Text under study =>
- Origin: Leningrad, Russia
- Genres: electropop, synthpop, pop, hi-NRG
- Years active: 1985–1993
- Past members: Viktor Saltykov (1987–1990) Igor Talkov (1986–1987) Irina Allegrova (1986–1990) Raisa Saed-Shakh (1986) Alexander Nazarov (1987—1993)

= Electroclub =

Musical band

Electroclub (Электроклуб) was a Soviet and Russian electropop group founded in 1986.

==History==
Group "Electroclub" was active from 1985 till 1993. Musical director — Vladimir Dubovitskiy. Composer — David Tukhmanov. Group was founded and based on "Flames of Moscow" (Огни Москвы "Ogni Moskvy") Oscar Feltsman with musician Irina Allegrova, who has musical experience.

Task item A =>
Please reproduce everything from "- Origin: Leningrad, Russia" down to "has musical experience." in the Electroclub page above.
Task item B =>
According to the Electroclub page, who was the group's musical director?

Information given =>
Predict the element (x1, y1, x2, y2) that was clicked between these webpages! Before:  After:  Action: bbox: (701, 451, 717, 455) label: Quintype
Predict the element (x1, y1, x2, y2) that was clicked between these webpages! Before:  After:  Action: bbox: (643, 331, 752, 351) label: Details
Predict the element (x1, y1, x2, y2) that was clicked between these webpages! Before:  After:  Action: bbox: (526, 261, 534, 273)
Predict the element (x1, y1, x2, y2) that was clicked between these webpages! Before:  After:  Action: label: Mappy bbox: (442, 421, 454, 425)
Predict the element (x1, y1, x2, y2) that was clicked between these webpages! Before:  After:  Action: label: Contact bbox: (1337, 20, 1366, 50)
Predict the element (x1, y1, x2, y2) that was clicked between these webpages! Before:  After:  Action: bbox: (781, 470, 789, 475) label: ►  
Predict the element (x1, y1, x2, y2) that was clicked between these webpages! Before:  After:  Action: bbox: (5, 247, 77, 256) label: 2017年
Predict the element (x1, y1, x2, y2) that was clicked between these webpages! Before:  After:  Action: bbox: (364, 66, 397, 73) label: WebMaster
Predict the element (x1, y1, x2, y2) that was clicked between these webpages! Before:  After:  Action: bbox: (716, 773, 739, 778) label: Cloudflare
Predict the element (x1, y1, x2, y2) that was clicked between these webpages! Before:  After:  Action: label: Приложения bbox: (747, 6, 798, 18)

Solution A =>
- Origin: Leningrad, Russia
- Genres: electropop, synthpop, pop, hi-NRG
- Years active: 1985–1993
- Past members: Viktor Saltykov (1987–1990) Igor Talkov (1986–1987) Irina Allegrova (1986–1990) Raisa Saed-Shakh (1986) Alexander Nazarov (1987—1993)

= Electroclub =

Musical band

Electroclub (Электроклуб) was a Soviet and Russian electropop group founded in 1986.

==History==
Group "Electroclub" was active from 1985 till 1993. Musical director — Vladimir Dubovitskiy. Composer — David Tukhmanov. Group was founded and based on "Flames of Moscow" (Огни Москвы "Ogni Moskvy") Oscar Feltsman with musician Irina Allegrova, who has musical experience.

Solution B =>
Vladimir Dubovitskiy